### DATA TO USE:
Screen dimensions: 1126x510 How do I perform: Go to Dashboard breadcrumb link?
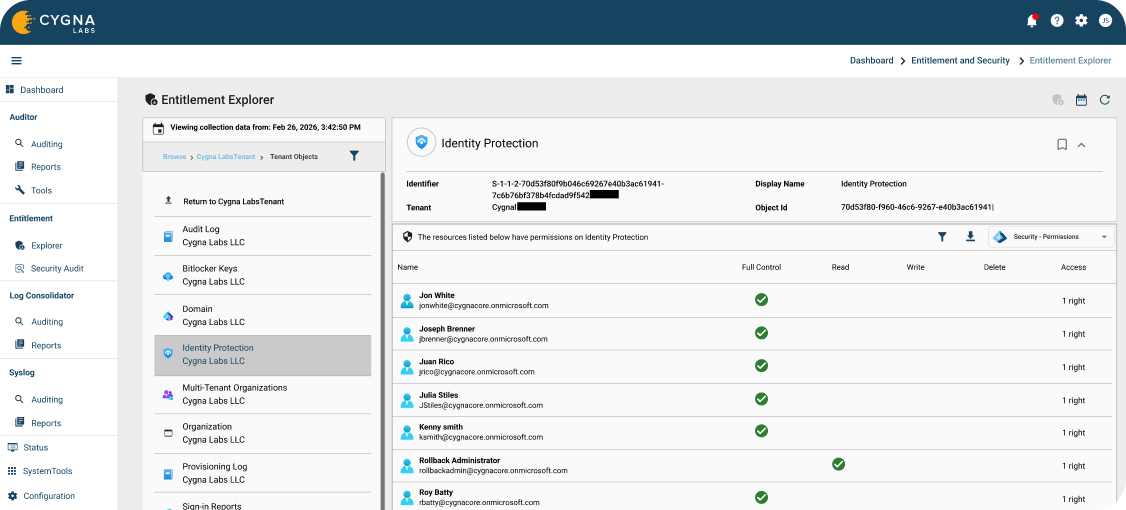[871, 61]
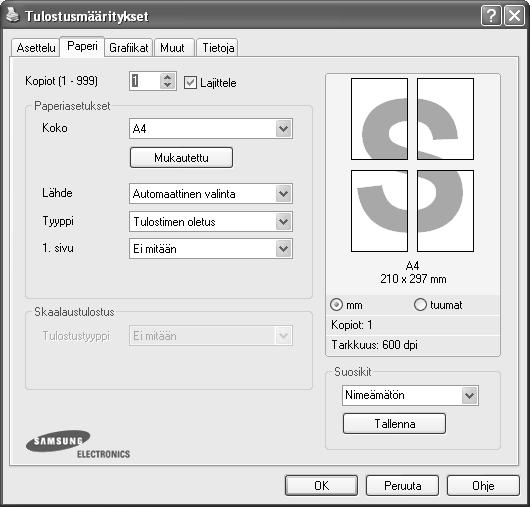530x507 pixels.
Task: Click the Samsung Electronics logo
Action: [78, 444]
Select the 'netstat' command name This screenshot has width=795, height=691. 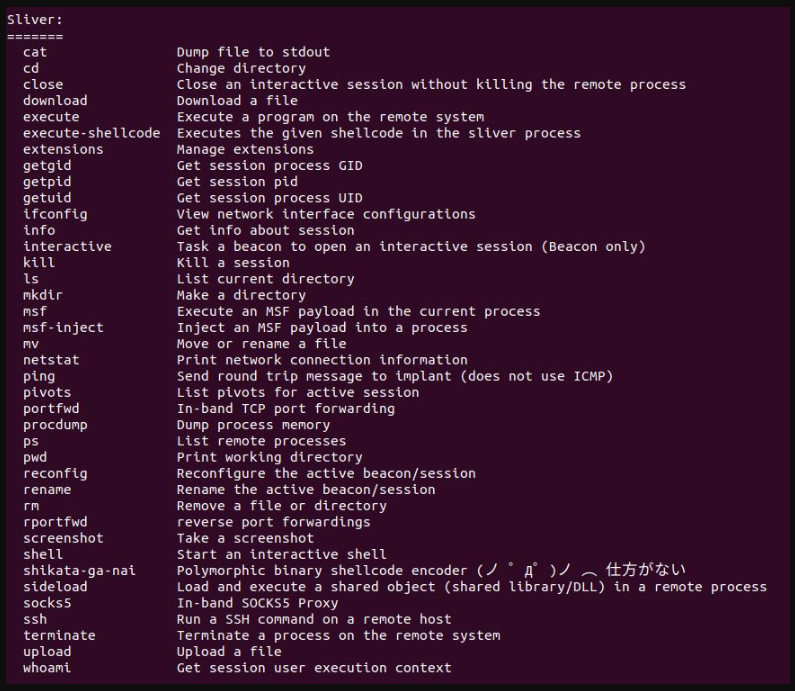(x=51, y=360)
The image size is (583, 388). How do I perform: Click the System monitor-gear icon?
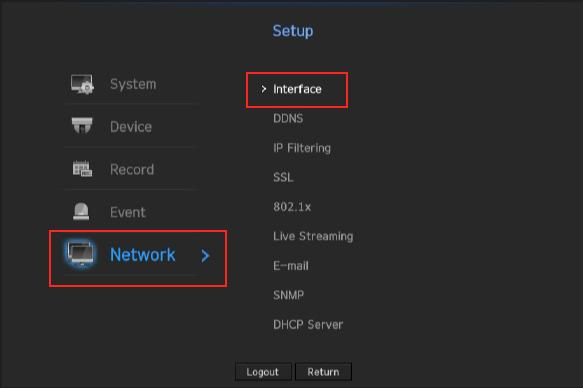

### DIRECTIONS FOR THIS TASK:
Count the lines in the rows above that contain the string "perform", with case counting, and reply with only that number.

### SOLVED EXERCISE:
2